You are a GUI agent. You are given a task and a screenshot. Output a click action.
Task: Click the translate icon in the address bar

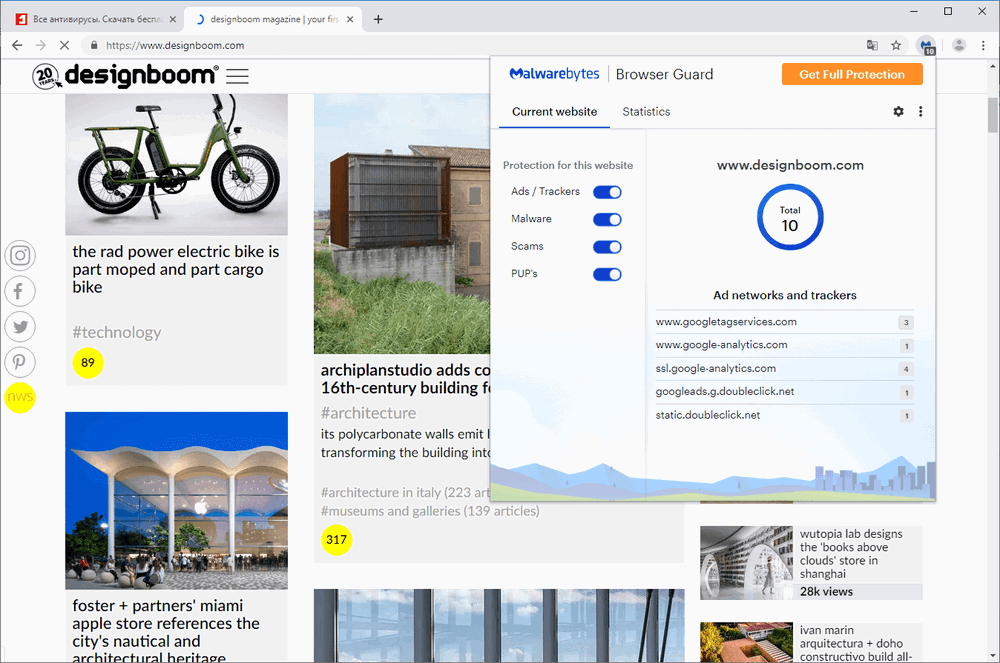[872, 45]
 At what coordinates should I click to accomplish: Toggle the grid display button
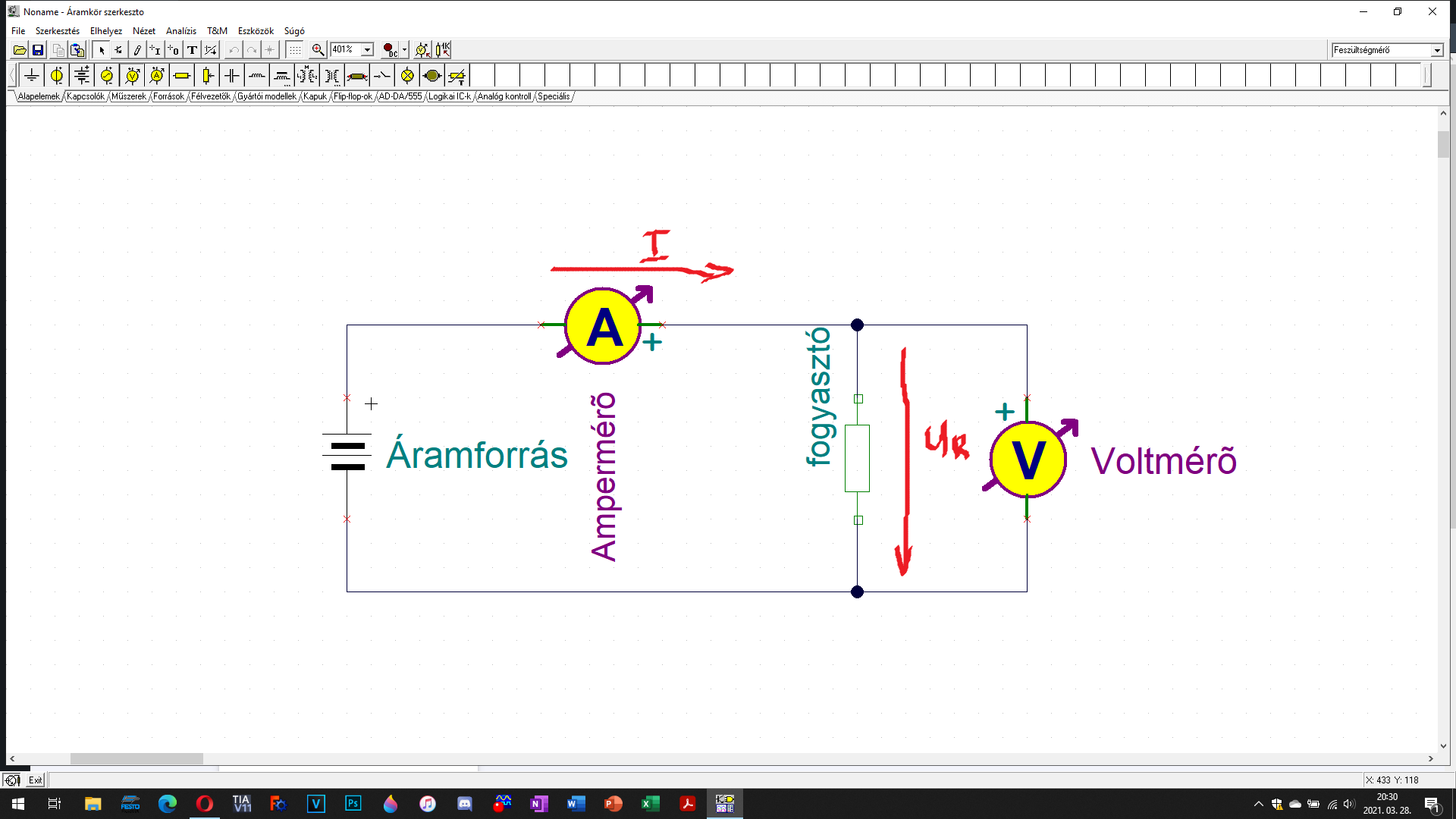click(295, 50)
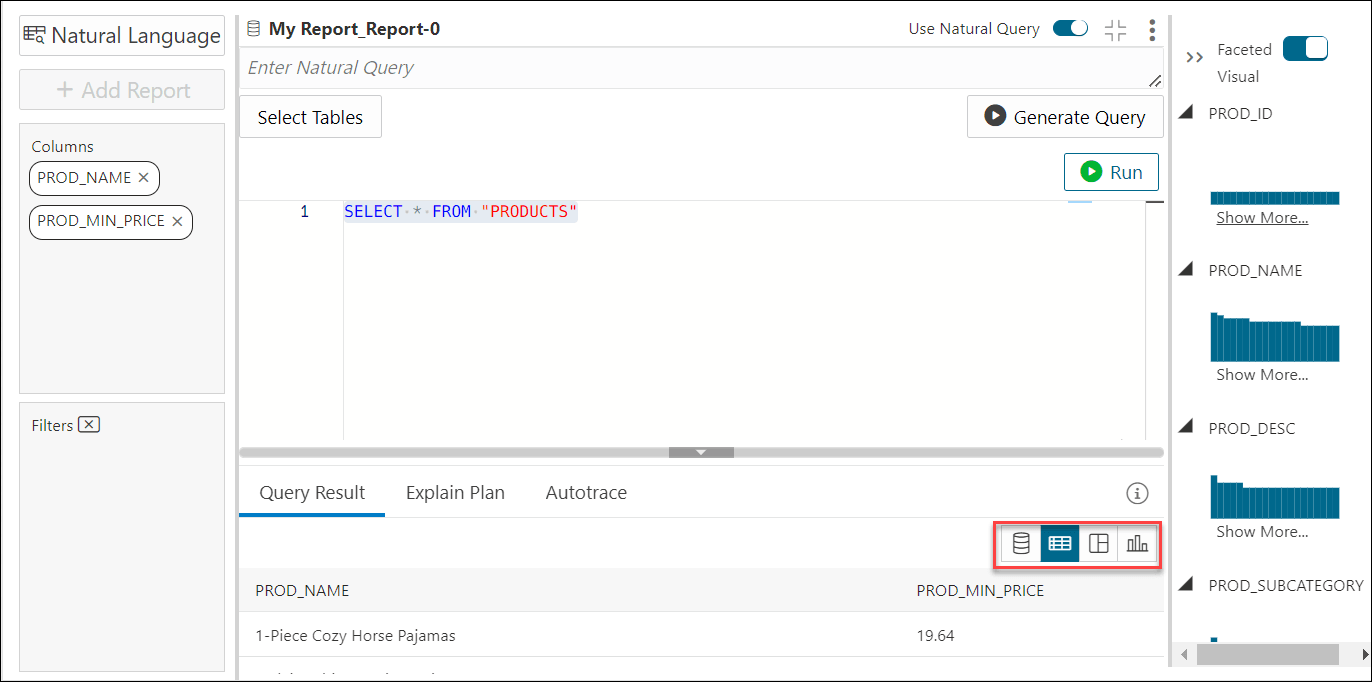Clear filters with the X icon

[x=89, y=425]
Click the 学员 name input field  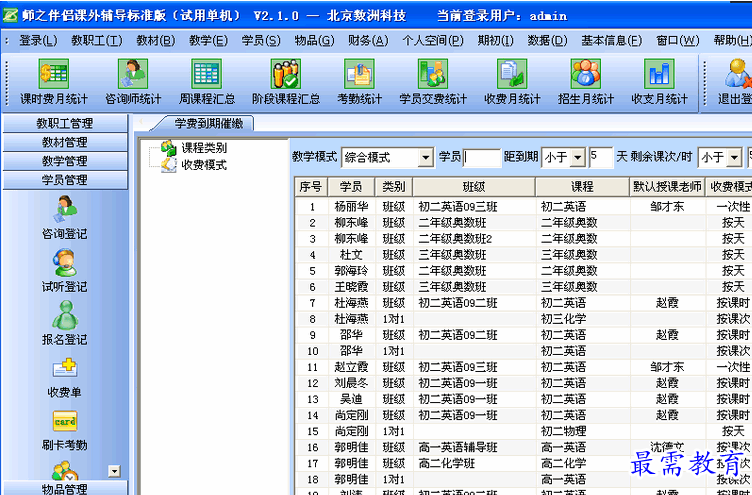(x=481, y=158)
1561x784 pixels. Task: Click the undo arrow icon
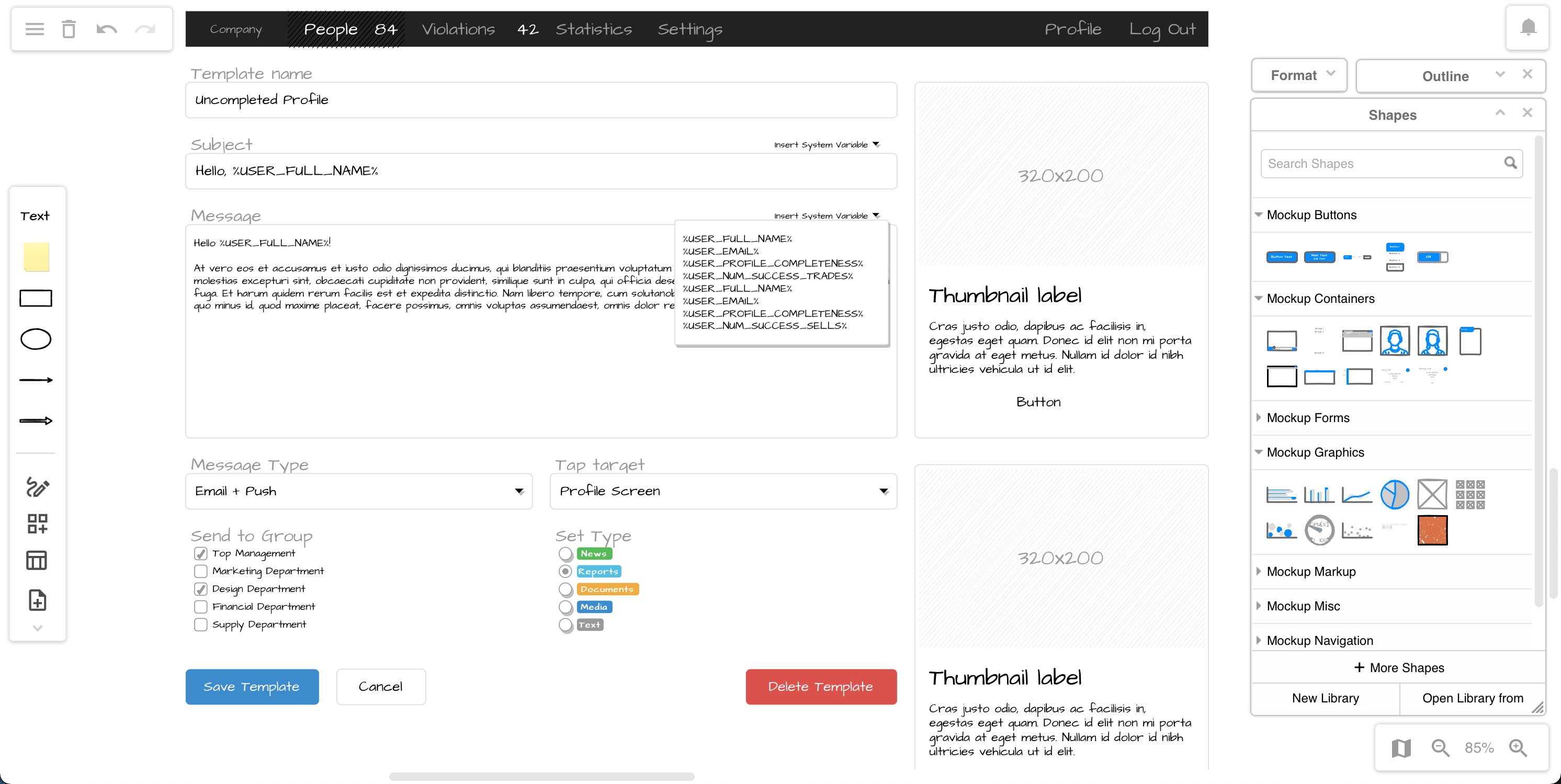[107, 28]
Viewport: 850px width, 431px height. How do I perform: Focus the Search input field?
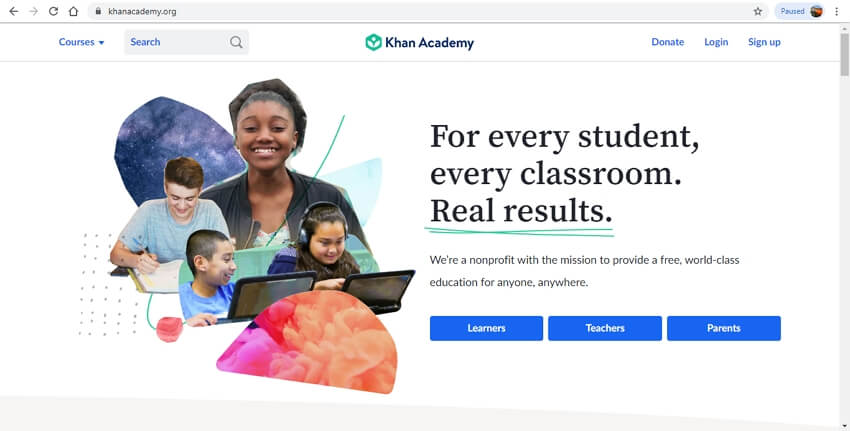click(x=186, y=42)
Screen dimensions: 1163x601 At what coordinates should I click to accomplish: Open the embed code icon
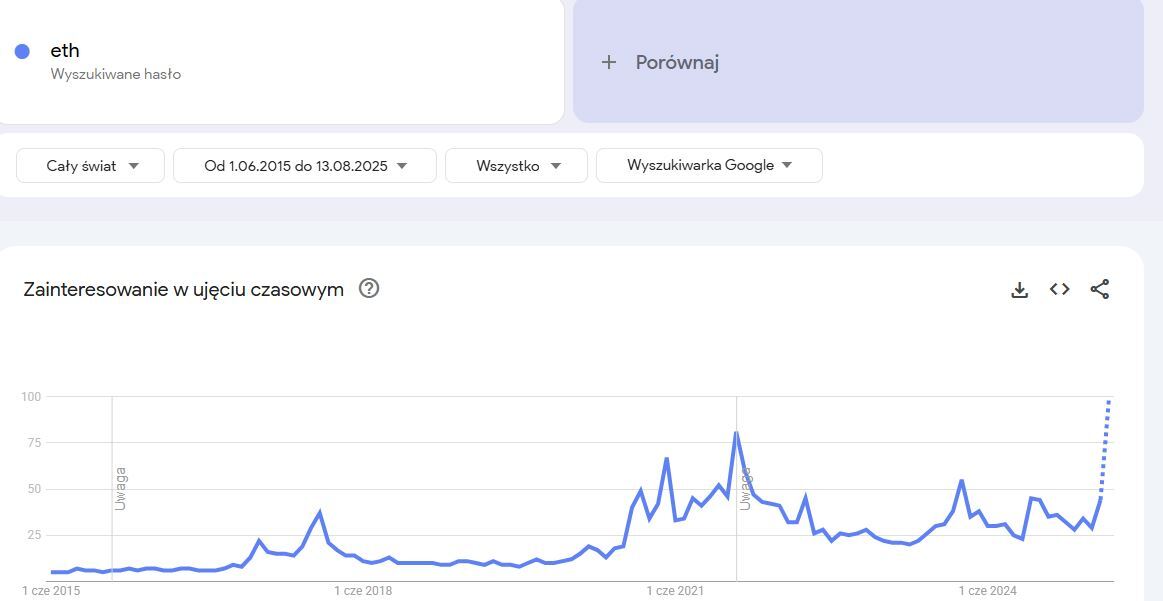pos(1059,289)
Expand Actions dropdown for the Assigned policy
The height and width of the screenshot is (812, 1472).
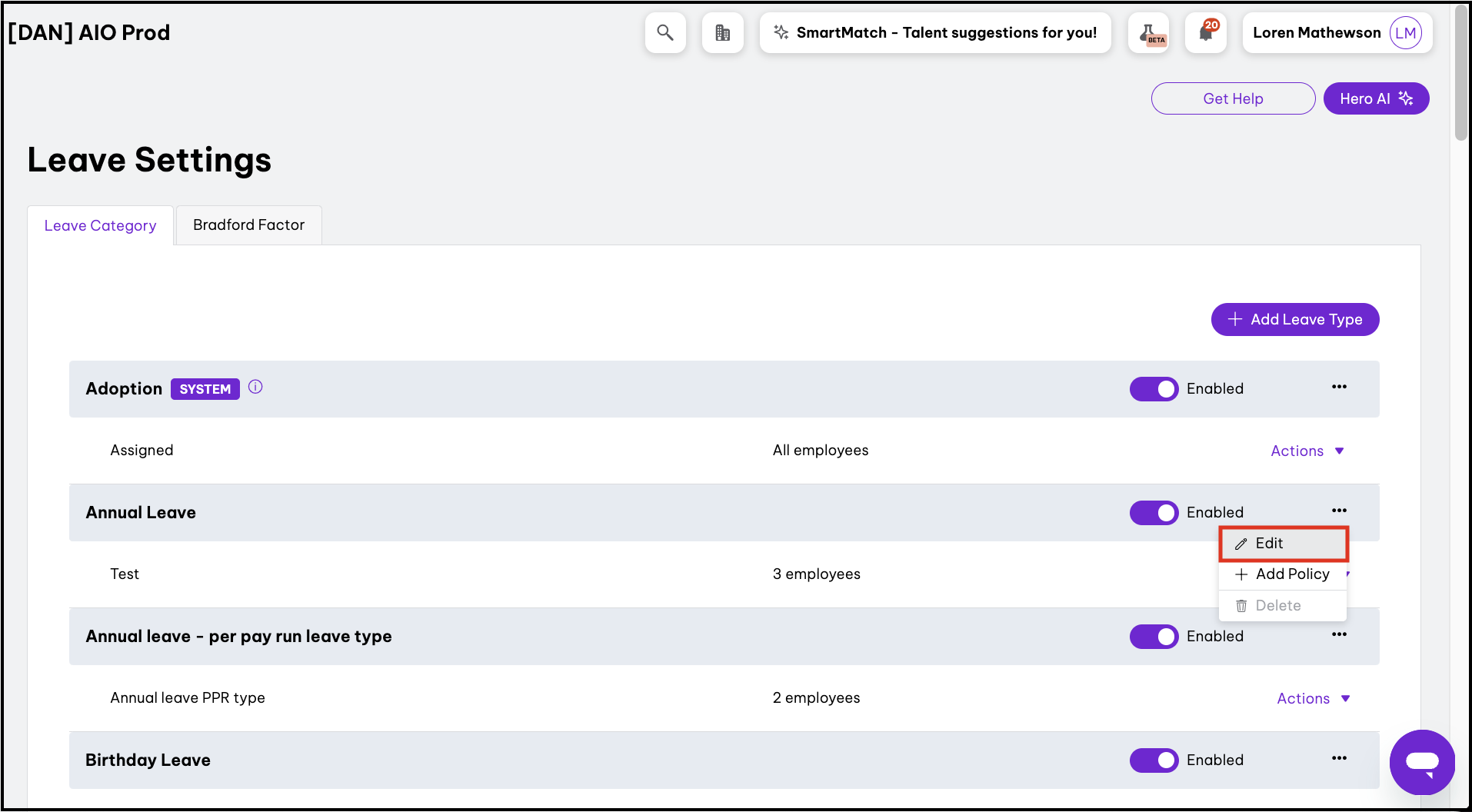[1307, 451]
—————
Task requirements: Copy out the records word for word, starting with the line that contains "Viewport: 850px width, 431px" and continuing through the last line of the records. Leave the pictures out of your answer.

Worked answer:
Viewport: 850px width, 431px height. How do I perform: Focus the Search input field?
click(x=186, y=42)
Screen dimensions: 1163x601 At what coordinates should I click to accomplish: Open the embed code icon
pos(1059,289)
Expand Actions dropdown for the Assigned policy
The height and width of the screenshot is (812, 1472).
[1307, 451]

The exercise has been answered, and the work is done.